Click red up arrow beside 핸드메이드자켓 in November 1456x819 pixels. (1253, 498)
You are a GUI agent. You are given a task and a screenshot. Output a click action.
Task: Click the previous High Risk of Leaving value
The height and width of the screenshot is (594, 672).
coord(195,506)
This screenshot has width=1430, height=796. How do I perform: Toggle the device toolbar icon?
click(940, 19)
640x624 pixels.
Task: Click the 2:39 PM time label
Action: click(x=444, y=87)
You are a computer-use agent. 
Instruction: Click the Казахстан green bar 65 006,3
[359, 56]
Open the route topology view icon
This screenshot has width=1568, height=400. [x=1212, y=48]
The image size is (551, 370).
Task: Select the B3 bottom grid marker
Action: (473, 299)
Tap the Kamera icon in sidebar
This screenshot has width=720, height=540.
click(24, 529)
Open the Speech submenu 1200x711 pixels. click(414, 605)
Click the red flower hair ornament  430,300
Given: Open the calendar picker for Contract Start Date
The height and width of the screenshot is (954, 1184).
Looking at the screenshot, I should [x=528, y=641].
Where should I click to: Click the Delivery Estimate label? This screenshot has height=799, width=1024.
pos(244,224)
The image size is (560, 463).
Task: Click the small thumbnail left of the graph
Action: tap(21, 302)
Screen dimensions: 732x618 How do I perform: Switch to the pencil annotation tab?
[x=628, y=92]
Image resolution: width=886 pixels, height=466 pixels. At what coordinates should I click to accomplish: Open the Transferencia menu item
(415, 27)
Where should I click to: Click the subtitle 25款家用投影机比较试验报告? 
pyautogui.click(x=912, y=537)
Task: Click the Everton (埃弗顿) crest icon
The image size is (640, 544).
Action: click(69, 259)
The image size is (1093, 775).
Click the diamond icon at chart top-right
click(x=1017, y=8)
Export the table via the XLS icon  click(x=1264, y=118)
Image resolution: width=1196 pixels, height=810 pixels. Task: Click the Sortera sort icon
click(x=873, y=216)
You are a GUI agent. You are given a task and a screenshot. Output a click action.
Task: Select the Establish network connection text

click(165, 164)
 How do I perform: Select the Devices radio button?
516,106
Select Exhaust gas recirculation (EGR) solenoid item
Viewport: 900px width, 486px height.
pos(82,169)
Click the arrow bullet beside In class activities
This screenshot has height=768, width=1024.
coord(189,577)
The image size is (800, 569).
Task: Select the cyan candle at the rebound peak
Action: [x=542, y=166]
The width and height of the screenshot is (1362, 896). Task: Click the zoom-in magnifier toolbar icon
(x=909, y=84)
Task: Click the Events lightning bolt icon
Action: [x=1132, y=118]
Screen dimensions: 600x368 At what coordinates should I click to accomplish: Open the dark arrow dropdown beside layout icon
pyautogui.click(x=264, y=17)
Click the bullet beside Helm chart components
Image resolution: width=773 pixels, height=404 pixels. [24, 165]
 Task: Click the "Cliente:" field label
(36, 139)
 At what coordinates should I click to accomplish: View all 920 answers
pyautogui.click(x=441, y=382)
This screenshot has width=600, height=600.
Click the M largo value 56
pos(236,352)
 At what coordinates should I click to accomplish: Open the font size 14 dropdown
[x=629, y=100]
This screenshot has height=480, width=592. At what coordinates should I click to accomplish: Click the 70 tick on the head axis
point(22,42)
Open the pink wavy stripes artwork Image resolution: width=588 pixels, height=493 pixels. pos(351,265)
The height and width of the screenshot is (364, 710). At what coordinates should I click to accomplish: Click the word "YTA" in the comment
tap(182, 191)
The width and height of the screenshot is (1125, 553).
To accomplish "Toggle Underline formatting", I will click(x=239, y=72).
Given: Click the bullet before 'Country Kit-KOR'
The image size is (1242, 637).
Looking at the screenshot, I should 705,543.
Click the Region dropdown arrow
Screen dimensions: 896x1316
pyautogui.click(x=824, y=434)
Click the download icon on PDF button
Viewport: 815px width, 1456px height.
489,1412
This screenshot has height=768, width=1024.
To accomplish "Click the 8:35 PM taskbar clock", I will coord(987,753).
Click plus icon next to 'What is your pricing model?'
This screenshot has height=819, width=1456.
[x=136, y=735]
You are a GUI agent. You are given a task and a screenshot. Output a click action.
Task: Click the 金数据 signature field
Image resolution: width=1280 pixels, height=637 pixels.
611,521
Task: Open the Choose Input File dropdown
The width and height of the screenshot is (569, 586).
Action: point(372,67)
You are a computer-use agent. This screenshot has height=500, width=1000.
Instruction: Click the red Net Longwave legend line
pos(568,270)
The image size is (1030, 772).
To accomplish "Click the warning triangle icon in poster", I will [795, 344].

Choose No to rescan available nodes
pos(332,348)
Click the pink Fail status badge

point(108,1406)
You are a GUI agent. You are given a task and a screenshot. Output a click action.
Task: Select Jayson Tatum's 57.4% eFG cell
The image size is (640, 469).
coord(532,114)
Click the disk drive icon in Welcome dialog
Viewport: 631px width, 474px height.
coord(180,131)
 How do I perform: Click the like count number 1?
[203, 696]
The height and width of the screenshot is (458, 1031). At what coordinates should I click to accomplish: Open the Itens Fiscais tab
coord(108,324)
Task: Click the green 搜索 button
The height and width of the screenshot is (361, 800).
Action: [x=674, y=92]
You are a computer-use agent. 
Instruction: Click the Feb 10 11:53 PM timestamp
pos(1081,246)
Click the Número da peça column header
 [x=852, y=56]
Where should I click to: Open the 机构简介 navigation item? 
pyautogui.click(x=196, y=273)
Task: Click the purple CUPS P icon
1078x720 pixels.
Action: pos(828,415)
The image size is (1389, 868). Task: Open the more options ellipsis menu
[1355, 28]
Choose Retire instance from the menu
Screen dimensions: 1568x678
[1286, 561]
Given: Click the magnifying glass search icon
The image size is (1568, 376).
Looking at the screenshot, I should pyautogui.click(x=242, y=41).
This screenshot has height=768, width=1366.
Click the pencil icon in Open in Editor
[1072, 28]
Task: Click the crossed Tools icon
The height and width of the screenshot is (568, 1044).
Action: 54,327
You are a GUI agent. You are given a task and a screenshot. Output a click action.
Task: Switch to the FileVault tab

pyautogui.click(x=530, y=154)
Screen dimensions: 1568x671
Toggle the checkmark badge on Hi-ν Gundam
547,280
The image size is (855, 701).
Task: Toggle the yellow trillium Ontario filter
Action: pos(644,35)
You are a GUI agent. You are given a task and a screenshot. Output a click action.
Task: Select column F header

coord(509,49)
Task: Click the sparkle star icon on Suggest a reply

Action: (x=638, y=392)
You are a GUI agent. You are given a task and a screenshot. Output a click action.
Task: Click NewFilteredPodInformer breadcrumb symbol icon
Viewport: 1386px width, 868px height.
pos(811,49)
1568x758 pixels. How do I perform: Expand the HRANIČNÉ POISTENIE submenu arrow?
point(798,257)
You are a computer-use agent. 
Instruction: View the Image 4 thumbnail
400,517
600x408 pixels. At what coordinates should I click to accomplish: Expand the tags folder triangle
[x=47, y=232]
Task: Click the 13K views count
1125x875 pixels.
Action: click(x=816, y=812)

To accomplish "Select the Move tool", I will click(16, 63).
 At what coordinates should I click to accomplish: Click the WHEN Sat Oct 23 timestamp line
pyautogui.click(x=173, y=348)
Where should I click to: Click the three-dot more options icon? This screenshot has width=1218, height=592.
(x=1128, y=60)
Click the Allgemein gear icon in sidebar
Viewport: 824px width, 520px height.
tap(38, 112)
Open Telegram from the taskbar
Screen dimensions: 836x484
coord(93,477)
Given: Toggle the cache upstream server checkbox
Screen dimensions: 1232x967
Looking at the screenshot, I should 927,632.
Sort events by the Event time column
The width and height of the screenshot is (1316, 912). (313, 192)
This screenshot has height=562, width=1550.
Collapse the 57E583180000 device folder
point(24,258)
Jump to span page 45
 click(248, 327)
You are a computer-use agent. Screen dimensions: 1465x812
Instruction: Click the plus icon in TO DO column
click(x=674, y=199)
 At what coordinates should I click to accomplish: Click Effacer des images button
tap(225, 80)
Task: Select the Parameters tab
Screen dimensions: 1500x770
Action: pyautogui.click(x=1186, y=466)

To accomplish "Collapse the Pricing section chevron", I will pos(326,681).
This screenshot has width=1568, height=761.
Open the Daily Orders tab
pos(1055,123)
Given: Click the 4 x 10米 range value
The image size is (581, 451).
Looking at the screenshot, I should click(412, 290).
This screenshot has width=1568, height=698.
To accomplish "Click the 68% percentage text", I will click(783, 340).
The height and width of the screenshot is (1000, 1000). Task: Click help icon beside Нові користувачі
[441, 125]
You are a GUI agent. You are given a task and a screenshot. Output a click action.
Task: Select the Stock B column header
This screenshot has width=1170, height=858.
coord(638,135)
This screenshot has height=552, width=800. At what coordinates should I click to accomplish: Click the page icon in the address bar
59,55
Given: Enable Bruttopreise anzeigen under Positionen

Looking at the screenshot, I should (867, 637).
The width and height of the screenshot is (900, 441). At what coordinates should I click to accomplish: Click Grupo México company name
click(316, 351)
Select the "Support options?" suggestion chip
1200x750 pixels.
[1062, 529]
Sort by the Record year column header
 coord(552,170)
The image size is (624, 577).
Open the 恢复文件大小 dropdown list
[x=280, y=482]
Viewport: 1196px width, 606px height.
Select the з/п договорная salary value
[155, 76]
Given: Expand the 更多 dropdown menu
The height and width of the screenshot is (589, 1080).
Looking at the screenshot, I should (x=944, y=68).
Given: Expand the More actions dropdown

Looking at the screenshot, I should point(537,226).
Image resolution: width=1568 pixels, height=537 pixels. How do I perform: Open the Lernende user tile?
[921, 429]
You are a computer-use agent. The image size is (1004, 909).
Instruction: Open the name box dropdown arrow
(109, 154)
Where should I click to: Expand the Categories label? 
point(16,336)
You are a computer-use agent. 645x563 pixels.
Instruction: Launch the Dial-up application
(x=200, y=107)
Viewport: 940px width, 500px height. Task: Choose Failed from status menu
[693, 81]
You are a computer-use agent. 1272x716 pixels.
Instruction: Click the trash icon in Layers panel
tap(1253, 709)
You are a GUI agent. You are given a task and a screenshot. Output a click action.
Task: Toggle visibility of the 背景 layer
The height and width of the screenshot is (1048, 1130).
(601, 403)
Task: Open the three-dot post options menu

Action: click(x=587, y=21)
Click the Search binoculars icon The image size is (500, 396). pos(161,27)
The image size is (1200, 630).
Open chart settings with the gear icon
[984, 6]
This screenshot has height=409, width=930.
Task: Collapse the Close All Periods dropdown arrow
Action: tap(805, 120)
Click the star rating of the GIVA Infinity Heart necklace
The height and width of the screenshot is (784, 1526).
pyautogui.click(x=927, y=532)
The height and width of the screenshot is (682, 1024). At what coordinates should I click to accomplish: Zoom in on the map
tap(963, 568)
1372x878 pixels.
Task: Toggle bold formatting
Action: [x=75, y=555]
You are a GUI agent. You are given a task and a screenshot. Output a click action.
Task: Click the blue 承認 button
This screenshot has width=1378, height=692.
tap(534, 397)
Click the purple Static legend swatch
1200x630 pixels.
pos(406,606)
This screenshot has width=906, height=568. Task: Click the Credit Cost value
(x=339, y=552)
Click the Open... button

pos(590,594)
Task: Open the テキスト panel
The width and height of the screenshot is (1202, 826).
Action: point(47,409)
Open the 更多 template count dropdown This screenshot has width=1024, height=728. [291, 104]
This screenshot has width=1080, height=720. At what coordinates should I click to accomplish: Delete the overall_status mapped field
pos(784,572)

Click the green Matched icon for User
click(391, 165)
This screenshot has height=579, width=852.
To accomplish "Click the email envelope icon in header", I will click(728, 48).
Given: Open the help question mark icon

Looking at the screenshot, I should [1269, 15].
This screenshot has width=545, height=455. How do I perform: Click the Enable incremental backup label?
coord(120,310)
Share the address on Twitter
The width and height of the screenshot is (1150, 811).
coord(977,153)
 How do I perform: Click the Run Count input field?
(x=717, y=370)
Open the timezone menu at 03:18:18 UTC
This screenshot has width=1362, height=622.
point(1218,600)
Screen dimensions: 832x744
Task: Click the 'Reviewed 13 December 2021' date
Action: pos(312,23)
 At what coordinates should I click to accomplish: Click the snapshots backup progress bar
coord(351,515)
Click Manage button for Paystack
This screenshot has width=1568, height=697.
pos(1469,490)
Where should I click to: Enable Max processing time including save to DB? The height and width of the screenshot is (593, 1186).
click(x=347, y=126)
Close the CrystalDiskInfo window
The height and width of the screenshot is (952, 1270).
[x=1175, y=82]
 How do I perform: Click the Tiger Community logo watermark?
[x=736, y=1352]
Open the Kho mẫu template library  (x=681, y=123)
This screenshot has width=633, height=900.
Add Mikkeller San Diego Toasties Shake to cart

Task -
The required output is the exact run of lines from the beginning of the listing above to the line that contains "Task: Click the Everton (埃弗顿) crest icon", inclusive of both.

Written answer -
Click red up arrow beside 핸드메이드자켓 in November 1456x819 pixels. (1253, 498)
You are a GUI agent. You are given a task and a screenshot. Output a click action.
Task: Click the previous High Risk of Leaving value
The height and width of the screenshot is (594, 672).
coord(195,506)
This screenshot has width=1430, height=796. How do I perform: Toggle the device toolbar icon?
click(940, 19)
640x624 pixels.
Task: Click the 2:39 PM time label
Action: click(x=444, y=87)
You are a computer-use agent. 
Instruction: Click the Казахстан green bar 65 006,3
[359, 56]
Open the route topology view icon
This screenshot has width=1568, height=400. [x=1212, y=48]
The image size is (551, 370).
Task: Select the B3 bottom grid marker
Action: (473, 299)
Tap the Kamera icon in sidebar
This screenshot has width=720, height=540.
click(24, 529)
Open the Speech submenu 1200x711 pixels. click(414, 605)
Click the red flower hair ornament  430,300
Given: Open the calendar picker for Contract Start Date
The height and width of the screenshot is (954, 1184).
Looking at the screenshot, I should [x=528, y=641].
Where should I click to: Click the Delivery Estimate label? This screenshot has height=799, width=1024.
pos(244,224)
The image size is (560, 463).
Task: Click the small thumbnail left of the graph
Action: tap(21, 302)
Screen dimensions: 732x618 How do I perform: Switch to the pencil annotation tab?
[x=628, y=92]
Image resolution: width=886 pixels, height=466 pixels. At what coordinates should I click to accomplish: Open the Transferencia menu item
(415, 27)
Where should I click to: Click the subtitle 25款家用投影机比较试验报告? 
pyautogui.click(x=912, y=537)
Task: Click the Everton (埃弗顿) crest icon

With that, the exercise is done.